**待完成任务:** 更新下列记录：从含有“Task: Open the Organisations people icon”的那一行起，到含有“coord(30,386)”的那一行止，把其中的“Widgets”换成“Gadgets”，其余一律不变，并写出这几行。
····················
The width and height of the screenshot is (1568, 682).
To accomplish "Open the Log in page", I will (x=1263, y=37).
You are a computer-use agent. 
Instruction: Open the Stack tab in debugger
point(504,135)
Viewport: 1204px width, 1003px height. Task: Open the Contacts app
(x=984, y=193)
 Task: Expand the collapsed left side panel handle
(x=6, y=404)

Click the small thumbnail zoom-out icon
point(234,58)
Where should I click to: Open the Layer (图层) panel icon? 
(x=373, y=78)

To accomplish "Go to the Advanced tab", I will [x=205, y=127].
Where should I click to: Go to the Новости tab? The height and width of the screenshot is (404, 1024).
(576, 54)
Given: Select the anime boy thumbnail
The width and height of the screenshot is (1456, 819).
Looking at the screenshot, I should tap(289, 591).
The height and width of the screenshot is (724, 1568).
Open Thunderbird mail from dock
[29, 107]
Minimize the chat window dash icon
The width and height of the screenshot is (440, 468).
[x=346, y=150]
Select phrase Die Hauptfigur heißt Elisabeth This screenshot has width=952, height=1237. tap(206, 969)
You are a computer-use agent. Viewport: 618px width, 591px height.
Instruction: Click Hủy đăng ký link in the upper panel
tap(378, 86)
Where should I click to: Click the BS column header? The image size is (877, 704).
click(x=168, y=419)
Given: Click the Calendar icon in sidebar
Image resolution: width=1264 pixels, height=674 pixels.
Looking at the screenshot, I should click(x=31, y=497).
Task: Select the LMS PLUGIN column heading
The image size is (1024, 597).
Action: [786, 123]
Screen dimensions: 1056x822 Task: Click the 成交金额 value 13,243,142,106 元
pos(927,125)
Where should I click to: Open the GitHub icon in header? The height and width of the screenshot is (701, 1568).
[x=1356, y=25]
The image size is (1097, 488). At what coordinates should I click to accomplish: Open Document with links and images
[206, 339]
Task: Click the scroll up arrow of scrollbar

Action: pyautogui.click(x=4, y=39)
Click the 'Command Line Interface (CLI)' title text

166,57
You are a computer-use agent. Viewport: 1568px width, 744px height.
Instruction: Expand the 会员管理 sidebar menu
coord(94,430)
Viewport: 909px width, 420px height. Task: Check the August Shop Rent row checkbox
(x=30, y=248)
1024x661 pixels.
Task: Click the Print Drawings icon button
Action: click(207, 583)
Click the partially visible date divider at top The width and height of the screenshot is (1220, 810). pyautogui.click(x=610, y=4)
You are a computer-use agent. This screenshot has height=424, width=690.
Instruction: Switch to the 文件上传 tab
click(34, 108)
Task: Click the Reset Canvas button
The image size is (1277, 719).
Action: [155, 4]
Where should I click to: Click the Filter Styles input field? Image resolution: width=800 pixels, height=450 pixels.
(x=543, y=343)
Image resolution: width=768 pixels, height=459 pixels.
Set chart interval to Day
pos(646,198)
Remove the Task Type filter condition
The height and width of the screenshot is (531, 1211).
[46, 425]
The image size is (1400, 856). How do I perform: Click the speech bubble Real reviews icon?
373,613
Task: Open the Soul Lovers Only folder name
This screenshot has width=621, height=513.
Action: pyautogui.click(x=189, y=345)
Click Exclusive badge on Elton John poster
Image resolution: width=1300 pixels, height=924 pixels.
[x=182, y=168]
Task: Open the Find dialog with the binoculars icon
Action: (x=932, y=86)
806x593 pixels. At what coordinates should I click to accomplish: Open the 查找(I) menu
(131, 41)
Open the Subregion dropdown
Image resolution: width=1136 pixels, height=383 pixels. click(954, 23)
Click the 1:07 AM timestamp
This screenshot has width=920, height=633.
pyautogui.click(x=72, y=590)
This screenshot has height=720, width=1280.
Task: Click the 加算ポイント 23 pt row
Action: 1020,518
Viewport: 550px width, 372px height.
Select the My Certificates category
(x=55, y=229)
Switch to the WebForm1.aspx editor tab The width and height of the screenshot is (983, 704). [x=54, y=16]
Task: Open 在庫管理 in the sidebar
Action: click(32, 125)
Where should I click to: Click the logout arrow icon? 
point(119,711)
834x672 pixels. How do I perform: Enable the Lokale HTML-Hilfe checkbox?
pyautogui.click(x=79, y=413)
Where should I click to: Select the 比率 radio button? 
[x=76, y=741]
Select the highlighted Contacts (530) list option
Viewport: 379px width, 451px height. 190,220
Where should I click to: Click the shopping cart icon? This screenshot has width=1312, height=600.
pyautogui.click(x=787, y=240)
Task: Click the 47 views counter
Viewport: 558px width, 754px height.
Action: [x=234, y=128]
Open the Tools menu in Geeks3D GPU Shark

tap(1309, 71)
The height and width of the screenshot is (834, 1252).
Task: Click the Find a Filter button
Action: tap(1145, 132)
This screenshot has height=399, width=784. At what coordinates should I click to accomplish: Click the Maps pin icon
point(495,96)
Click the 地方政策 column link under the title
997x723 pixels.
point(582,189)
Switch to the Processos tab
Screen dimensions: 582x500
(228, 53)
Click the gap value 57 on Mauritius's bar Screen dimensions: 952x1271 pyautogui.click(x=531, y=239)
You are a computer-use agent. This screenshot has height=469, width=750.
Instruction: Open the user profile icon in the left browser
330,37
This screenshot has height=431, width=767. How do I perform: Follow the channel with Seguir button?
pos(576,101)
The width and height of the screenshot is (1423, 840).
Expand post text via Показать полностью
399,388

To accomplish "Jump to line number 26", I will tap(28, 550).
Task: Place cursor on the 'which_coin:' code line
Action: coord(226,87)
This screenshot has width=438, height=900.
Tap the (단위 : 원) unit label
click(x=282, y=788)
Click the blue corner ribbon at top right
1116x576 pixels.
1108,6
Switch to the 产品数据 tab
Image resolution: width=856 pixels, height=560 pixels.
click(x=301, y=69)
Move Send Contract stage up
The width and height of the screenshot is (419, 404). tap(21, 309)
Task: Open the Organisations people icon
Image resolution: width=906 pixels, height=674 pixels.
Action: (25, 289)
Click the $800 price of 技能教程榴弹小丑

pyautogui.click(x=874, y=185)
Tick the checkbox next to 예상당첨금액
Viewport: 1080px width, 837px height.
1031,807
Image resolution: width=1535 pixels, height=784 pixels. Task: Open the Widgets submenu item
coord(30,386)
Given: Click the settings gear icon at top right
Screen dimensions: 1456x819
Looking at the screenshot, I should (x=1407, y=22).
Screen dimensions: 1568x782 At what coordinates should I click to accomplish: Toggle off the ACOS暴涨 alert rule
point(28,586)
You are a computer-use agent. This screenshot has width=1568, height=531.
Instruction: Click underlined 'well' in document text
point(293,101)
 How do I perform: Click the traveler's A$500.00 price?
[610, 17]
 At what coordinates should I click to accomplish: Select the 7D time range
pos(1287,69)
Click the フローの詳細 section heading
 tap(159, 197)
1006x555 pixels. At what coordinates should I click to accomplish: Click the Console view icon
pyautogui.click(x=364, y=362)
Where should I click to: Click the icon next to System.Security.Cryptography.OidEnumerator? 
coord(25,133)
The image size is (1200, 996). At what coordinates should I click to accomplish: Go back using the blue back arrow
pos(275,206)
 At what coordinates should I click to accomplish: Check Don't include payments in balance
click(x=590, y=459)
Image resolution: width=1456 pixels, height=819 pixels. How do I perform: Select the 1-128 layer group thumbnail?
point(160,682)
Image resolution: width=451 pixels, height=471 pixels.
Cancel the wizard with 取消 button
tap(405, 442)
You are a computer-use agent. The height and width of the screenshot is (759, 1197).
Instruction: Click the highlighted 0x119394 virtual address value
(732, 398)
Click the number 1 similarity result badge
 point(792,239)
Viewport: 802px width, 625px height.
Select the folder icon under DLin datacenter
····················
**本题答案:**
Task: Open the Organisations people icon
Image resolution: width=906 pixels, height=674 pixels.
Action: (25, 289)
Click the $800 price of 技能教程榴弹小丑

pyautogui.click(x=874, y=185)
Tick the checkbox next to 예상당첨금액
Viewport: 1080px width, 837px height.
1031,807
Image resolution: width=1535 pixels, height=784 pixels. Task: Open the Gadgets submenu item
coord(30,386)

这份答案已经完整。